======== Task material ========

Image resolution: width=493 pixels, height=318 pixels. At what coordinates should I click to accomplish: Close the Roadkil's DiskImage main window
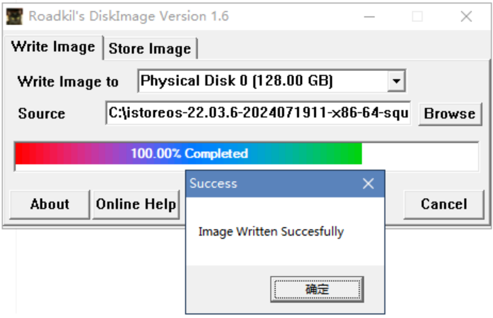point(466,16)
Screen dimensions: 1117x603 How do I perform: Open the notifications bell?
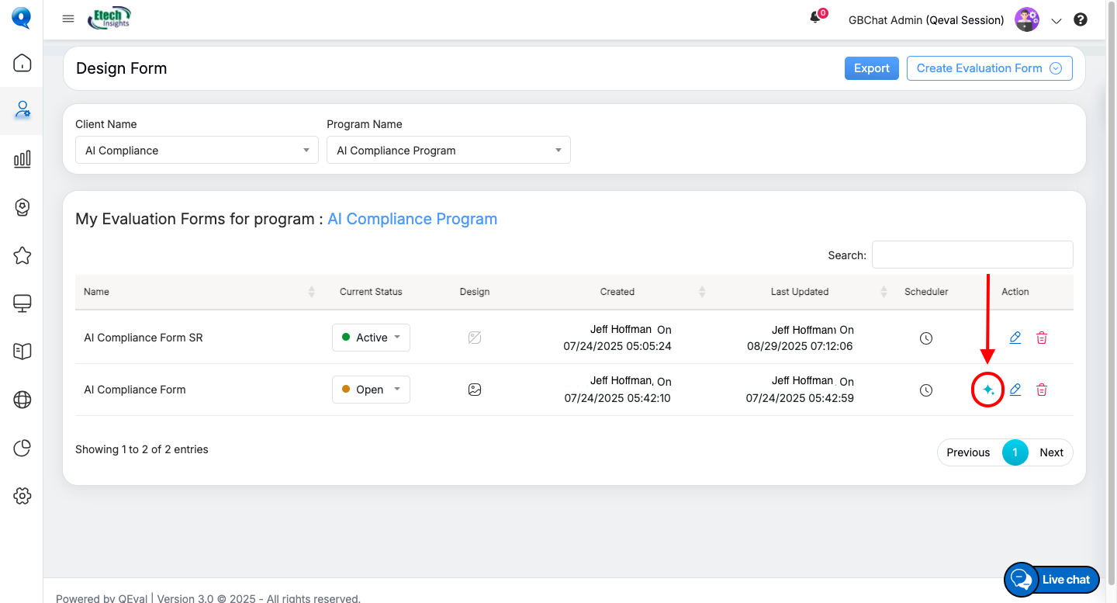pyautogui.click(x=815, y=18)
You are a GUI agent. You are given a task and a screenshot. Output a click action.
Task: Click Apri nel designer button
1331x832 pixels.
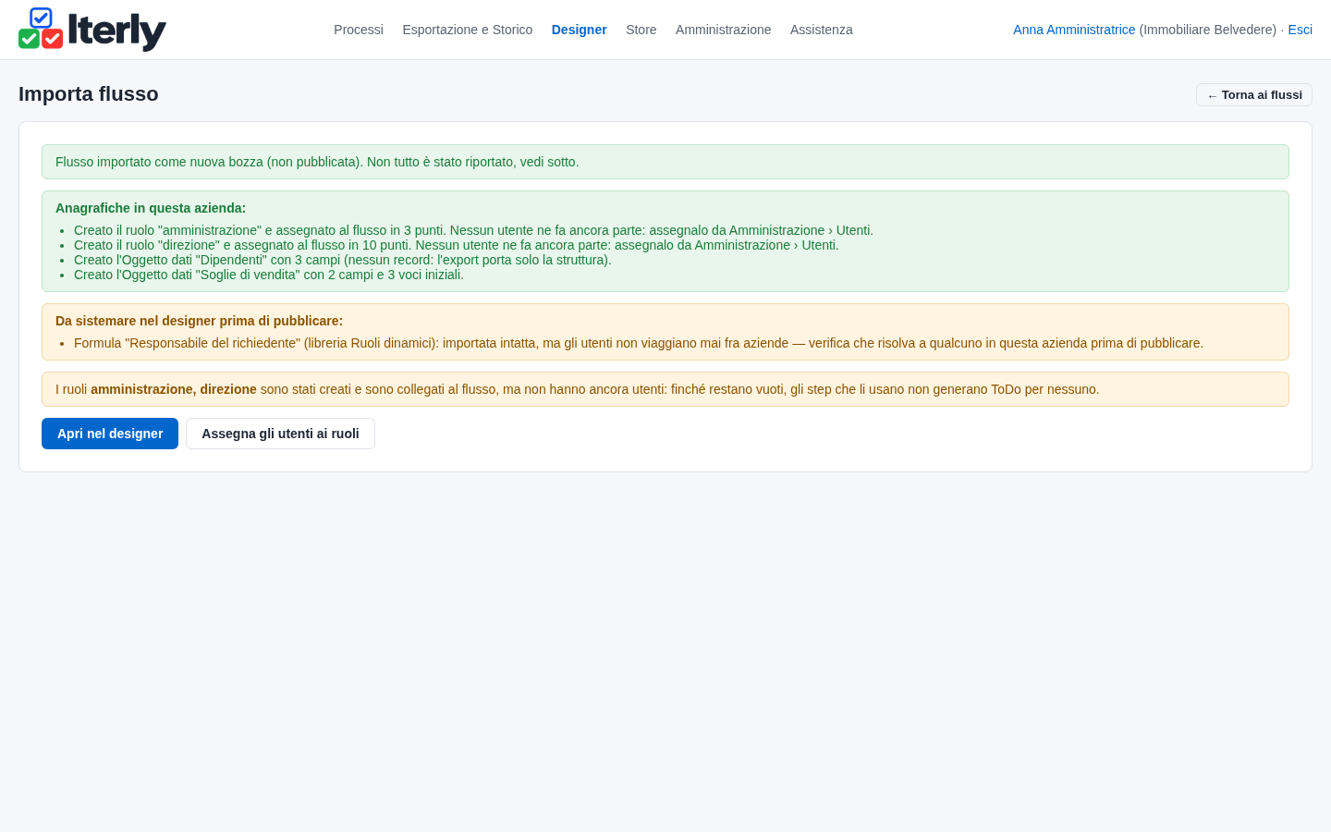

========

Problem to work on -
Reproduce each entry exactly as given; no pictures, please.

Answer -
Image resolution: width=493 pixels, height=318 pixels. At what coordinates should I click to accomplish: Close the Roadkil's DiskImage main window
point(466,16)
Screen dimensions: 1117x603 How do I perform: Open the notifications bell?
pyautogui.click(x=815, y=18)
You are a GUI agent. You are given a task and a screenshot. Output a click action.
Task: Click Apri nel designer button
1331x832 pixels.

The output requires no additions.